Records provided ▸
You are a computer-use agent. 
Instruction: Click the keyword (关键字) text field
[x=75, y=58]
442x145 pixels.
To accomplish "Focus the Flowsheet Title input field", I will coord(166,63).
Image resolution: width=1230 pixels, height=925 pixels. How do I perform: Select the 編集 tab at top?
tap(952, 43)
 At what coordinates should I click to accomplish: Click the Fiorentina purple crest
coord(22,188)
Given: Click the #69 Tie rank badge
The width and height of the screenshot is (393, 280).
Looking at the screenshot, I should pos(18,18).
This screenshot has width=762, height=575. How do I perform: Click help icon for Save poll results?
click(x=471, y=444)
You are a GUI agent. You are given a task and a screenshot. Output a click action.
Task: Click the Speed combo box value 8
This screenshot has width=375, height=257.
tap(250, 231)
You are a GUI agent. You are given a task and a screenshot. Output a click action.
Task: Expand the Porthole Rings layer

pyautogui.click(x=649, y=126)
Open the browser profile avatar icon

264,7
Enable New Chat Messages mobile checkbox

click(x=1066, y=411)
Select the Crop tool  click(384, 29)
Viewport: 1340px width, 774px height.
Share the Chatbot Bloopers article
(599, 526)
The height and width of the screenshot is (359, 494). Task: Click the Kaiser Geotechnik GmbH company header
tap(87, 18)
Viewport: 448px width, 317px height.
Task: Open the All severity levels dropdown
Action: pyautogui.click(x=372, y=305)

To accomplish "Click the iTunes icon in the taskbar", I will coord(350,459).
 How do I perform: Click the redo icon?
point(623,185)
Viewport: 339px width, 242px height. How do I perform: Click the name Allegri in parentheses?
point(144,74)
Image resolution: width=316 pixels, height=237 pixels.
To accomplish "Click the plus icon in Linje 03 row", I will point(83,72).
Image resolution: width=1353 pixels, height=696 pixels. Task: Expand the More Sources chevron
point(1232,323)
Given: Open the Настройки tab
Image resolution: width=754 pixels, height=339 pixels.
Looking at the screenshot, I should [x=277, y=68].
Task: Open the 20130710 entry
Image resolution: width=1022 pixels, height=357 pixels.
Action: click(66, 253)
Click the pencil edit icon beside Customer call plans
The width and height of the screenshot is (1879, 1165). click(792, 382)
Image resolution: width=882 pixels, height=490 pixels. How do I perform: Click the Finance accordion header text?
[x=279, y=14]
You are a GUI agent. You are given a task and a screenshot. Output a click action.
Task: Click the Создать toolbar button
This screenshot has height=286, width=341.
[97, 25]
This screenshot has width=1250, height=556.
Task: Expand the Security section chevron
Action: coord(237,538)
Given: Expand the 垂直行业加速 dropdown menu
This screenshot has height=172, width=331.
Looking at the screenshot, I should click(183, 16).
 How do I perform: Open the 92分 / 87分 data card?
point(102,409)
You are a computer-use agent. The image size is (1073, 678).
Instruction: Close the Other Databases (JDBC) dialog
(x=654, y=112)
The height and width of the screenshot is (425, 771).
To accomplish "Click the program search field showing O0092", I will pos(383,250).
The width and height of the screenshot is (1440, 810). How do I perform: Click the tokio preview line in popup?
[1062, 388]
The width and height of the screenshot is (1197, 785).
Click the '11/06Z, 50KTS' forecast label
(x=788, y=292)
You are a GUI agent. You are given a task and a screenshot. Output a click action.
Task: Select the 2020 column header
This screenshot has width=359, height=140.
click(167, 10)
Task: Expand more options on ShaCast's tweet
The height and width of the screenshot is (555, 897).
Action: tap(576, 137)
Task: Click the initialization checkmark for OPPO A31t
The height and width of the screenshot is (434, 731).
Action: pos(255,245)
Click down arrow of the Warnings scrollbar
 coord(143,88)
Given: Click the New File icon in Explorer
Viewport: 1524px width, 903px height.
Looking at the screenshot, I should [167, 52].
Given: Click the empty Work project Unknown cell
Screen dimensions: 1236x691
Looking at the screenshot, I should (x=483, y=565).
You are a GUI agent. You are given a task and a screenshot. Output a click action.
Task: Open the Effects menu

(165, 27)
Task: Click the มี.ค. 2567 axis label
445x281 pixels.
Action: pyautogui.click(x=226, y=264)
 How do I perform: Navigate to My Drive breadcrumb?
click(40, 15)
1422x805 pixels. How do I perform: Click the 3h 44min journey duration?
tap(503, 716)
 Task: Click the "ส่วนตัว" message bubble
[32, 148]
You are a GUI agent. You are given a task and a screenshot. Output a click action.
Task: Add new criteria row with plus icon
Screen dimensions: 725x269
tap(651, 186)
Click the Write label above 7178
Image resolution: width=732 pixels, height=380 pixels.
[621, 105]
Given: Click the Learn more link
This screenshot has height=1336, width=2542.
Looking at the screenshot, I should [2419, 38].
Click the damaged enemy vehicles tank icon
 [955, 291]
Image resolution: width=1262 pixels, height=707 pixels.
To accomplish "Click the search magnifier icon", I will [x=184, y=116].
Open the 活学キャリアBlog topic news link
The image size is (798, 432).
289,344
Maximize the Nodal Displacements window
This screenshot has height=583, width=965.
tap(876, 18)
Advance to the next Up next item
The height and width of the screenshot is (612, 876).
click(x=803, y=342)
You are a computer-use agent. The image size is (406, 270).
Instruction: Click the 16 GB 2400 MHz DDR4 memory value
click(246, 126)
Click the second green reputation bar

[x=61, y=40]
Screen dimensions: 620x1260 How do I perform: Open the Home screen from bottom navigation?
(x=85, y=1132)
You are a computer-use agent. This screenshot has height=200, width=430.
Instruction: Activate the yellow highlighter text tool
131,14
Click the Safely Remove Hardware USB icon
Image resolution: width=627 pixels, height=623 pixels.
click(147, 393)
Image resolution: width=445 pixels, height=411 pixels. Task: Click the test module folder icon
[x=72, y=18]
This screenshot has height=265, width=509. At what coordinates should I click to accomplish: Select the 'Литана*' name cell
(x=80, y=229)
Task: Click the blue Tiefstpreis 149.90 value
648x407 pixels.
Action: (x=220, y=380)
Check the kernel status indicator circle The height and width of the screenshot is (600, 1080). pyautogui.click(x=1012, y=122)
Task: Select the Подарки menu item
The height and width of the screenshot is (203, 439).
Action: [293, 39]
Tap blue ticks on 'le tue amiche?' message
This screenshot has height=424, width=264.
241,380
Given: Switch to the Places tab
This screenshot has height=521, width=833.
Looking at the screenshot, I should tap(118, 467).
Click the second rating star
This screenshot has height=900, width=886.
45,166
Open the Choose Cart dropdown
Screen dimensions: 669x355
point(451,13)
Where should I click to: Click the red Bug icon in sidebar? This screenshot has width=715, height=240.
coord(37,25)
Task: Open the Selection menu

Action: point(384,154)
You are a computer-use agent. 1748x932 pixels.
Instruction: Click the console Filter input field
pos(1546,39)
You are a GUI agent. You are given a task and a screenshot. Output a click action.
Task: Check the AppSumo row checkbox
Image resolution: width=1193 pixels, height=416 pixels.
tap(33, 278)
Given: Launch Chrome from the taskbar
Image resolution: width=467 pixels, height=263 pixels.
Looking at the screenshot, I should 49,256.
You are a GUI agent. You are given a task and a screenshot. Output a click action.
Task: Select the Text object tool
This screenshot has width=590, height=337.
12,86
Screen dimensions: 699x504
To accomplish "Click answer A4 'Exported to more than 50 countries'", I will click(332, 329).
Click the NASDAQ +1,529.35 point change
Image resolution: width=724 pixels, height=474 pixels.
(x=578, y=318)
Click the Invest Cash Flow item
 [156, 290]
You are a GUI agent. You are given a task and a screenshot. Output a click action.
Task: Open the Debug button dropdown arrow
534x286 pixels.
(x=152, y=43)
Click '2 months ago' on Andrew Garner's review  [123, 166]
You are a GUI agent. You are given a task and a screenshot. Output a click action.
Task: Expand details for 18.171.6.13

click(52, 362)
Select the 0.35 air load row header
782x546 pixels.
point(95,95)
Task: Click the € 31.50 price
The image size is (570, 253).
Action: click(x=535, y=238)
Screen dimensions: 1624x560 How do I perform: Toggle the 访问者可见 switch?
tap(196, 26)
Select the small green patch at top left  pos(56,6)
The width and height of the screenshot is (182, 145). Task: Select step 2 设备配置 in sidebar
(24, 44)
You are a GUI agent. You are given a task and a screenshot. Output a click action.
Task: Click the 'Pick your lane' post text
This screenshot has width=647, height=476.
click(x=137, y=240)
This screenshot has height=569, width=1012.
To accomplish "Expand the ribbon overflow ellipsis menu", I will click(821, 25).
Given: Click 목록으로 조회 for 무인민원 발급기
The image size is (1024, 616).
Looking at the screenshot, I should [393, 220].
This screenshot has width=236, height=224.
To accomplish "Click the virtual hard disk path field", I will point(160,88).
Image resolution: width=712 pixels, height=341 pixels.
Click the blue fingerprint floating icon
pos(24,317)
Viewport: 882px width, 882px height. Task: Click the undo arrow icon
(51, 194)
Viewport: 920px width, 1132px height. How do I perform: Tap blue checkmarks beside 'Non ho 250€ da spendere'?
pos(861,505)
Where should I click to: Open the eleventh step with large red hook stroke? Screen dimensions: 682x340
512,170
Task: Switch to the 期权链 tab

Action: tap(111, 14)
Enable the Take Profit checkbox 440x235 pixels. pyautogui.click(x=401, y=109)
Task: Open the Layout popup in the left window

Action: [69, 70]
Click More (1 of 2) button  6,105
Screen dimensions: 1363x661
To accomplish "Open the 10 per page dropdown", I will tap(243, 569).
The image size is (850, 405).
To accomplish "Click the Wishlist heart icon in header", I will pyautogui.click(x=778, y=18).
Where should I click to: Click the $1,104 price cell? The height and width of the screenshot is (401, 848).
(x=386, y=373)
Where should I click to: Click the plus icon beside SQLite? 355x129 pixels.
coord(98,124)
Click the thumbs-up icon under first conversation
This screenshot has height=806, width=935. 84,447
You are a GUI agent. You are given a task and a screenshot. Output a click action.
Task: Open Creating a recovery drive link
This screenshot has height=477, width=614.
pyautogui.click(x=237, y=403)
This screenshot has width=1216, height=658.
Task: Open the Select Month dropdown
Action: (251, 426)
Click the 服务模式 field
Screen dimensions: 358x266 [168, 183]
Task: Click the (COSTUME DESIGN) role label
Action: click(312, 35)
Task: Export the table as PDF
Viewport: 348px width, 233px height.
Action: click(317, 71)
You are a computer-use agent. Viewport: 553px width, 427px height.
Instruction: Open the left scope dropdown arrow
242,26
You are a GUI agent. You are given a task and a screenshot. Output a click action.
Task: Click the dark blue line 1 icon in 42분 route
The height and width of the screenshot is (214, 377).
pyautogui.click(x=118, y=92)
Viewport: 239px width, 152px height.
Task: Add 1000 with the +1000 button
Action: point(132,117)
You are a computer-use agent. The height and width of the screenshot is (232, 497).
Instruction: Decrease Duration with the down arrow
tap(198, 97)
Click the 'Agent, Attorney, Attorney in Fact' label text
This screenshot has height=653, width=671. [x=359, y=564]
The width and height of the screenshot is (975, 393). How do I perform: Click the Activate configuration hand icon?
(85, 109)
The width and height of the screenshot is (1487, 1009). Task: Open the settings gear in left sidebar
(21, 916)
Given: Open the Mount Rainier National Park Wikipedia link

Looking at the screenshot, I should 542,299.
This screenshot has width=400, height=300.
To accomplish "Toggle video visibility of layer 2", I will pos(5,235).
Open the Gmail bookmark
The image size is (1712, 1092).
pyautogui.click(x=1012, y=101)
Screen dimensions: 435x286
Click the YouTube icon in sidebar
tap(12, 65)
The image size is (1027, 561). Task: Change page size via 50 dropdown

What you should do ▸ Write out again, unchanged, the lines from the one containing "This screenshot has height=265, width=509." through the one containing "Action: point(384,154)", including both of those lines.

Solution for this exercise ▸
This screenshot has height=265, width=509. At what coordinates should I click to accomplish: Select the 'Литана*' name cell
(x=80, y=229)
Task: Click the blue Tiefstpreis 149.90 value
648x407 pixels.
Action: (x=220, y=380)
Check the kernel status indicator circle The height and width of the screenshot is (600, 1080). pyautogui.click(x=1012, y=122)
Task: Select the Подарки menu item
The height and width of the screenshot is (203, 439).
Action: [293, 39]
Tap blue ticks on 'le tue amiche?' message
This screenshot has height=424, width=264.
241,380
Given: Switch to the Places tab
This screenshot has height=521, width=833.
Looking at the screenshot, I should tap(118, 467).
Click the second rating star
This screenshot has height=900, width=886.
45,166
Open the Choose Cart dropdown
Screen dimensions: 669x355
point(451,13)
Where should I click to: Click the red Bug icon in sidebar? This screenshot has width=715, height=240.
coord(37,25)
Task: Open the Selection menu

Action: point(384,154)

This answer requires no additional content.